|Nutritional Guidelines (per serving)|
|Servings: 20 cookies (20 servings)|
|Amount per serving|
|% Daily Value*|
|Total Fat 6g||8%|
|Saturated Fat 1g||3%|
|Total Carbohydrate 29g||10%|
|Dietary Fiber 2g||8%|
|*The % Daily Value (DV) tells you how much a nutrient in a food serving contributes to a daily diet. 2,000 calories a day is used for general nutrition advice.|
These oatmeal cookies get their excellent nutritional value from quinoa, a high-protein grain from the Andes. Quinoa is often enjoyed as a hot cereal in South America, and if you can find quinoa flakes at health food stores (I find them at Whole Foods) or online, you can cook or bake with them in the same way as rolled oats. These low fat quinoa oatmeal cookies are soft and chewy thanks to the additon of applesauce and mashed banana (a great way to use up an overripe banana). Toasted walnuts, golden raisins, and dried pineapple add both nutrition and more flavor.
- 1 cup quinoa flakes
- 2 cups rolled oats (not instant)
- 1/2 cup flour
- 1 cup brown sugar (packed)
- 1 teaspoon salt
- 1 overripe banana (mashed)
- 1/4 cup applesauce
- 1 egg
- 1/4 cup vegetable oil
- 2 teaspoons vanilla
- 1/2 cup nuts (pecans or walnuts, chopped)
- 1/2 cup golden raisins
- 2 slices dried pineapple (finely chopped)

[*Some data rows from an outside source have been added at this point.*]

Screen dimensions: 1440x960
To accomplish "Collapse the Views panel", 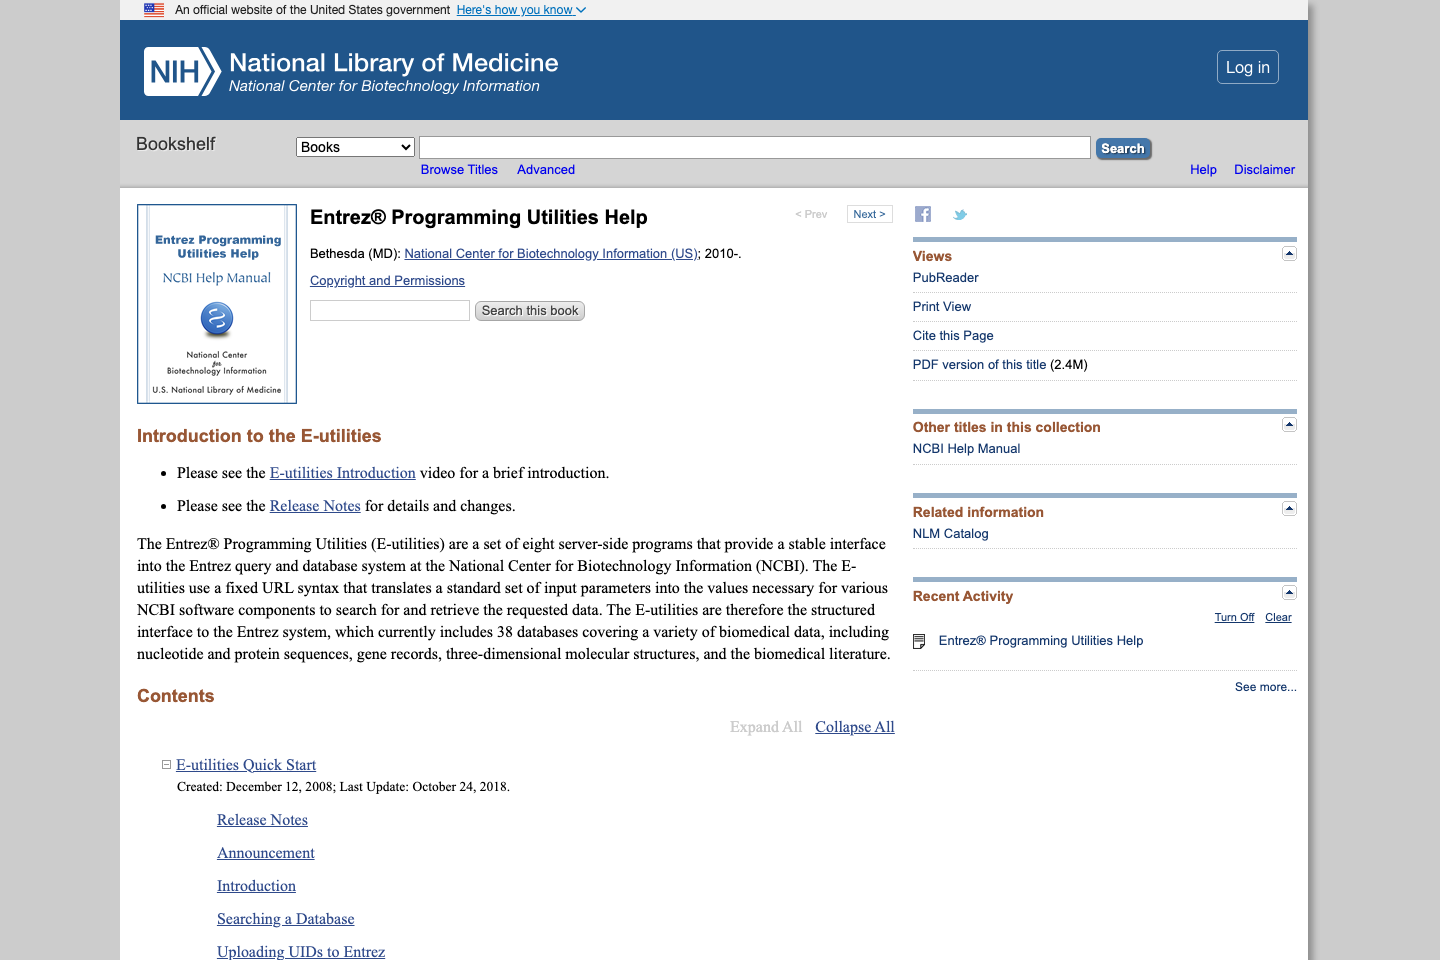I will tap(1288, 254).
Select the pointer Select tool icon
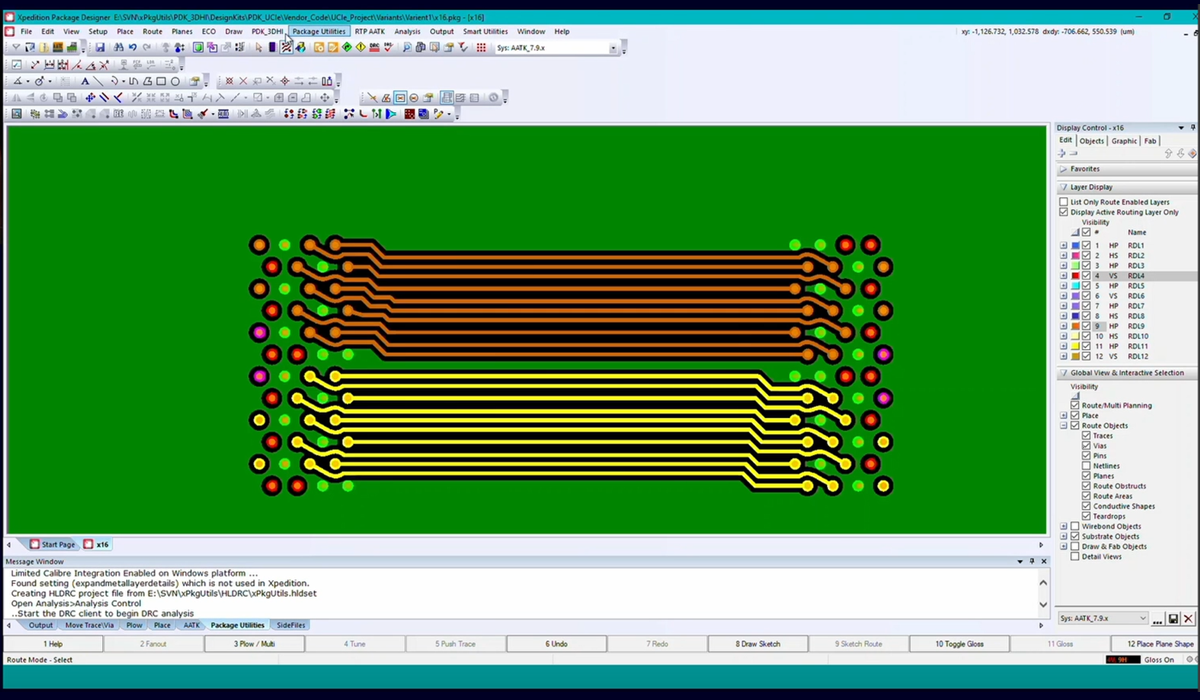The width and height of the screenshot is (1200, 700). [258, 47]
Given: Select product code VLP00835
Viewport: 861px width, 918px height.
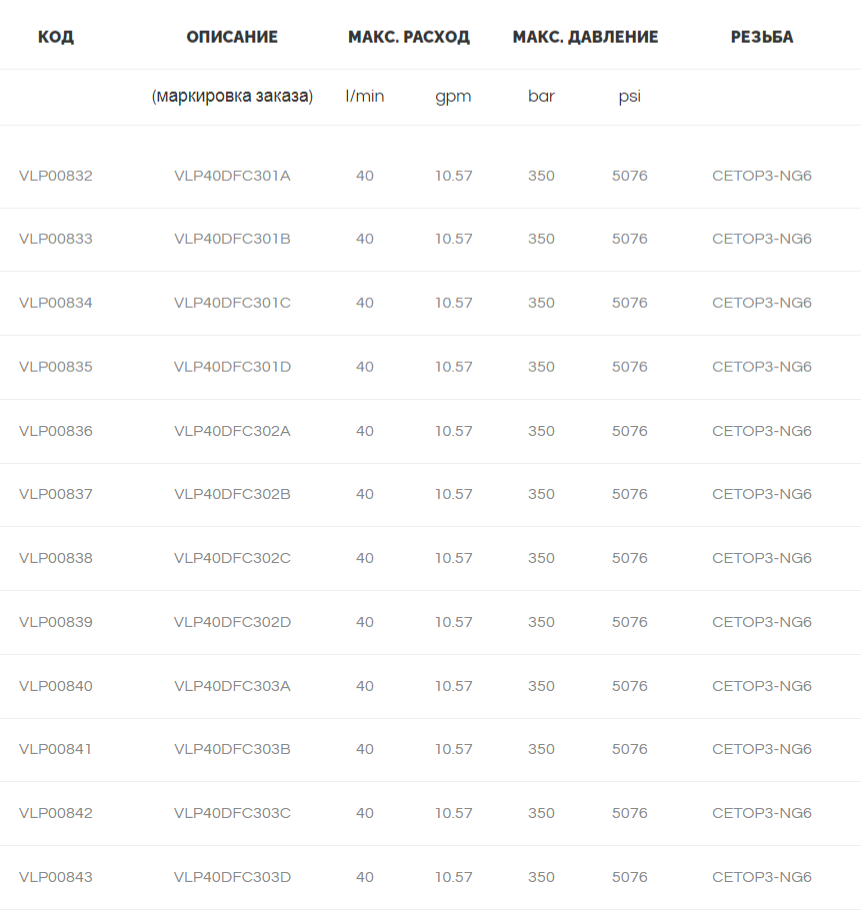Looking at the screenshot, I should (56, 366).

Preheat the oven to 350 degrees. Toast the chopped walnuts in the oven until fragrant, about 8-10 minutes.
In a large bowl, mix the quinoa, oatmeal, flour, brown sugar, and salt.

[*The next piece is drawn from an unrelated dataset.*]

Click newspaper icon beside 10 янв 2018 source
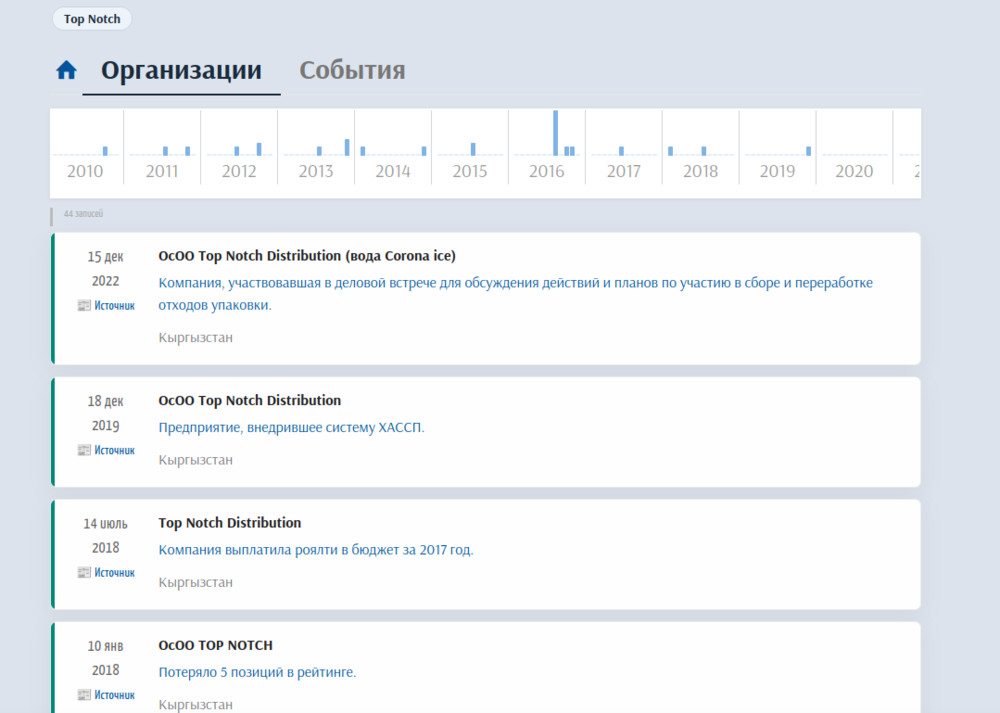The width and height of the screenshot is (1000, 713). (x=84, y=696)
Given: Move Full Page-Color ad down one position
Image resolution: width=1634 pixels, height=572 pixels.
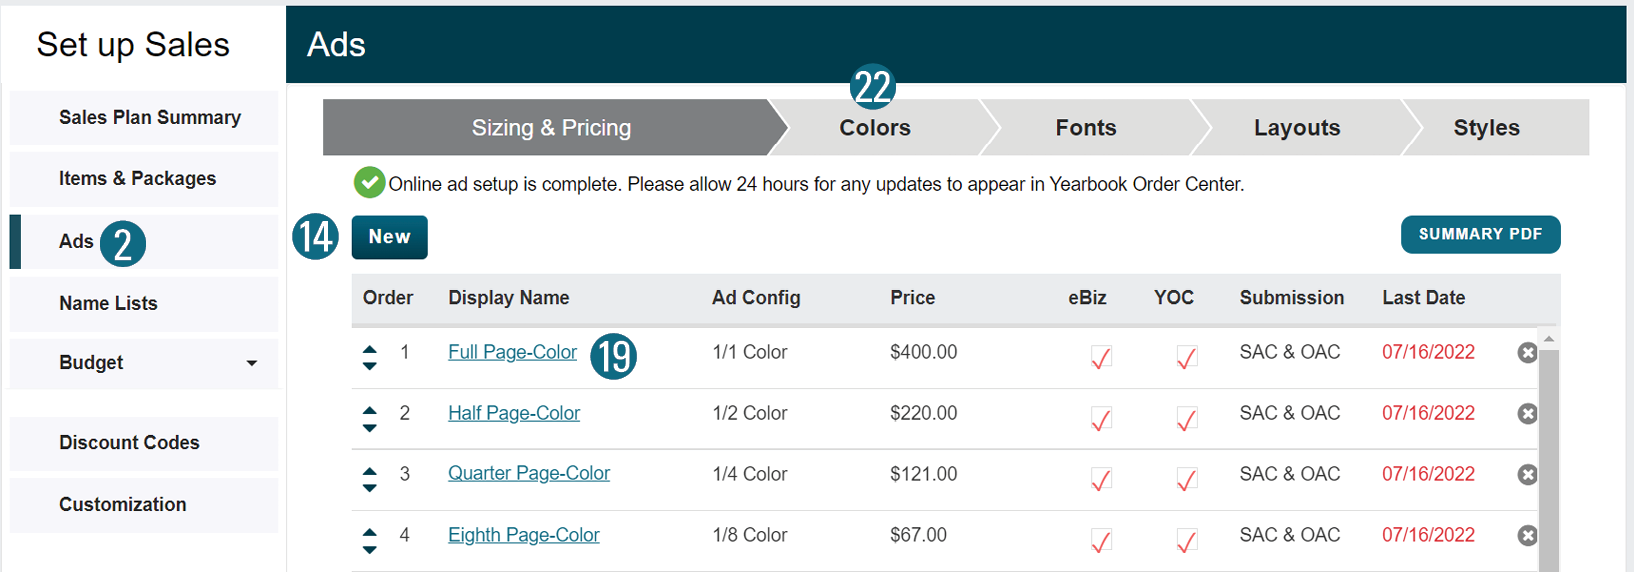Looking at the screenshot, I should [370, 366].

Stir the mashed banana, egg, applesauce, oil, and vanilla into the dry ingredients until well mixed. Stir in the nuts and dried fruit.

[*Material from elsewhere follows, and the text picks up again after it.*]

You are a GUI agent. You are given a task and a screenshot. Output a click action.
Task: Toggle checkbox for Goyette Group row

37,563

Using a 1/4 measuring cup or a large spoon, mound portions of the cookie dough onto a cookie sheet lined with parchment paper, and flatten each mound of dough slightly.
Bake the cookies until they are starting to brown around the edges, about 15-20 minutes. Remove from heat at let cool.
Store cookies in an airtight container.